▶ _SELECTED EXTRACT_
A proof-of-concept jupyter extension which converts english queries into relevant python code

Overview

Text2Code for Jupyter notebook

A proof-of-concept jupyter extension which converts english queries into relevant python code.

Blog post with more details:

Data analysis made easy: Text2Code for Jupyter notebook

Demo Video:

Text2Code for Jupyter notebook

Supported Operating Systems:

  • Ubuntu
  • macOS

Installation

NOTE: We have renamed the plugin from mopp to jupyter-text2code. Uninstall mopp before installing new jupyter-text2code version.

pip uninstall mopp

CPU-only install:

For Mac and other Ubuntu installations not having a nvidia GPU, we need to explicitly set an environment variable at time of install.

export JUPYTER_TEXT2CODE_MODE="cpu"

GPU install dependencies:

sudo apt-get install libopenblas-dev libomp-dev

Installation commands:

git clone https://github.com/deepklarity/jupyter-text2code.git
cd jupyter-text2code
pip install .
jupyter nbextension enable jupyter-text2code/main

Uninstallation:

pip uninstall jupyter-text2code

Usage Instructions:

  • Start Jupyter notebook server by running the following command: jupyter notebook
  • If you don't see Nbextensions tab in Jupyter notebook run the following command:jupyter contrib nbextension install --user
  • You can open the sample notebooks/ctds.ipynb notebook for testing
  • If installation happened successfully, then for the first time, Universal Sentence Encoder model will be downloaded from tensorflow_hub
  • Click on the Terminal Icon which appears on the menu (to activate the extension)
  • Type "help" to see a list of currently supported commands in the repo
  • Watch Demo video for some examples

Docker containers for jupyter-text2code

We have published CPU and GPU images to docker hub with all dependencies pre-installed.

▶ _STATED PROBLEM A_
In the Text2Code page, what was the plugin's former name?

▶ _RECORDS SHOWN_
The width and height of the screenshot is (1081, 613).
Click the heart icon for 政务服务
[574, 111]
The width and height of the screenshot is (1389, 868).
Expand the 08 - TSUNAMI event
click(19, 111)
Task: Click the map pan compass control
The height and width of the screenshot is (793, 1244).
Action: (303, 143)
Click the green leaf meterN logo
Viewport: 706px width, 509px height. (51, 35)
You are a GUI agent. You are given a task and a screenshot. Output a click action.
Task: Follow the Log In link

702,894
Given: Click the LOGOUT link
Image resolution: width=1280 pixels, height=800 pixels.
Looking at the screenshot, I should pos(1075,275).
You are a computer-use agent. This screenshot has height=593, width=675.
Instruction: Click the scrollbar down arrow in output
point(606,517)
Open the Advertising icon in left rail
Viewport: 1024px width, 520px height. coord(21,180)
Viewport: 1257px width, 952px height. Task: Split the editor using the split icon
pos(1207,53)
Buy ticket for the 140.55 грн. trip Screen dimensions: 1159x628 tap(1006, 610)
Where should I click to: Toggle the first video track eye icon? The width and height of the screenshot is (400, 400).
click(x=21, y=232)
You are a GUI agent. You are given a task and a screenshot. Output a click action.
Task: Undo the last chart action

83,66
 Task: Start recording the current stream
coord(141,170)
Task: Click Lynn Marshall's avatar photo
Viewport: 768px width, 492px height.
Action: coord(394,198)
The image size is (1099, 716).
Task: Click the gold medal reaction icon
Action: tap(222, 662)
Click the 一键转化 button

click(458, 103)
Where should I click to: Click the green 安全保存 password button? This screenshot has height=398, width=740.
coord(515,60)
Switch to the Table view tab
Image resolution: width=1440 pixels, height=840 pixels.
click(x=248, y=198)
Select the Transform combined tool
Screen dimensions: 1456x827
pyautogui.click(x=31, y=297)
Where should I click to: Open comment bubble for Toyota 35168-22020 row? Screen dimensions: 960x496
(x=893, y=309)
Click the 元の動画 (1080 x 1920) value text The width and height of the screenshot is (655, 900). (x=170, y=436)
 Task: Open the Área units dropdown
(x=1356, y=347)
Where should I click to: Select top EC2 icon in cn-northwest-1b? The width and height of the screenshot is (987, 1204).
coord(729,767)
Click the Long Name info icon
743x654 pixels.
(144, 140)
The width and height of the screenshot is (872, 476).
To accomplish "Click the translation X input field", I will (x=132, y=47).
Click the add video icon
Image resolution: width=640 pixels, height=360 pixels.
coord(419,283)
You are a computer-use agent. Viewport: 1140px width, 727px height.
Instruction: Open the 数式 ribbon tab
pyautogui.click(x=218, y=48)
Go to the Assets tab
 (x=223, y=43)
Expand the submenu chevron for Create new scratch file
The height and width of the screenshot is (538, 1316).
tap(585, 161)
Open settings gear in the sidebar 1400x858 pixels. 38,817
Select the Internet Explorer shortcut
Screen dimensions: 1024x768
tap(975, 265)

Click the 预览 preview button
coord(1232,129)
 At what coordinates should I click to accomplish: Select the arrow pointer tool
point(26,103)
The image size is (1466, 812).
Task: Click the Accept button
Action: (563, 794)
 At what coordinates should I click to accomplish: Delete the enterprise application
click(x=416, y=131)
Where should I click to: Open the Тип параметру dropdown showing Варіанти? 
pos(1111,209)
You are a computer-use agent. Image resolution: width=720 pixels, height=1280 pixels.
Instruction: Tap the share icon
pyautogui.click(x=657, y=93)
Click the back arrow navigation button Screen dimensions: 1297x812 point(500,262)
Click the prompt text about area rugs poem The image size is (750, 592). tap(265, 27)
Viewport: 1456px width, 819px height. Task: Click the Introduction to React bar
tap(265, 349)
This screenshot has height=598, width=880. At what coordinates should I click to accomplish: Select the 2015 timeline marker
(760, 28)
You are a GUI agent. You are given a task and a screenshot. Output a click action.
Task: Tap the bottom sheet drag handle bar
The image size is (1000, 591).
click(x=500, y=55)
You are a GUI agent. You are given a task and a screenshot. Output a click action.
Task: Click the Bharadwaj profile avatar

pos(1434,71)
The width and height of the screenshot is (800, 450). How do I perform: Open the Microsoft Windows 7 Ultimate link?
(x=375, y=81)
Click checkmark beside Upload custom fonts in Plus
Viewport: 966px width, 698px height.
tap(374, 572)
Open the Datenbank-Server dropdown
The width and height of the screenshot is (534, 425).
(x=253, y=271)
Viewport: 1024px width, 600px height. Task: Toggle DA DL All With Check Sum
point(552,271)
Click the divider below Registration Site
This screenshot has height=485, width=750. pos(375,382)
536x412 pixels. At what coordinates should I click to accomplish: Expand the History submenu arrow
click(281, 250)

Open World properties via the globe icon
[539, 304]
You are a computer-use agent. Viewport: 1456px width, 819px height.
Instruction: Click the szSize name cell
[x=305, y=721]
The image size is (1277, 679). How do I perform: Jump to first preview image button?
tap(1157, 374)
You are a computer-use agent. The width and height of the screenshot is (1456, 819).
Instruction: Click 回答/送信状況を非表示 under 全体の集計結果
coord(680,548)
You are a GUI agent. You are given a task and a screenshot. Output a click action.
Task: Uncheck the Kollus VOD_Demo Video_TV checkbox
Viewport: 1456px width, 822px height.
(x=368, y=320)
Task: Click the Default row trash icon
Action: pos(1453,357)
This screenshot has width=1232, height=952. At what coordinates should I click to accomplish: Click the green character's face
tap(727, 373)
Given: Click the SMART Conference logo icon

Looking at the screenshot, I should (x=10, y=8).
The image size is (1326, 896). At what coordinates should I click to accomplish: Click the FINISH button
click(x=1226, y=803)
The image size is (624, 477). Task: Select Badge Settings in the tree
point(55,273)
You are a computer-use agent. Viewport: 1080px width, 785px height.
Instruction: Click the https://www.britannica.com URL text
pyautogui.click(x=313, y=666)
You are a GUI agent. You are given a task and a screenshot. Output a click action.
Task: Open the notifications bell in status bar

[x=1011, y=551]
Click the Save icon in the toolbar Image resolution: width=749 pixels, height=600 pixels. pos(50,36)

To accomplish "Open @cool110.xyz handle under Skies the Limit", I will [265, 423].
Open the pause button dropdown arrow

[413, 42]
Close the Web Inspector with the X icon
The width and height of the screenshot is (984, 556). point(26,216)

▶ _STATED PROBLEM B_
Identify and copy every line in the listing that contains the string "dimensions". Case counts.

▶ _EXERCISE RESULT A_
mopp

▶ _EXERCISE RESULT B_
Buy ticket for the 140.55 грн. trip Screen dimensions: 1159x628 tap(1006, 610)
Screen dimensions: 1456x827
Where should I click to: Open comment bubble for Toyota 35168-22020 row? Screen dimensions: 960x496
Screen dimensions: 1024x768
Click the back arrow navigation button Screen dimensions: 1297x812 point(500,262)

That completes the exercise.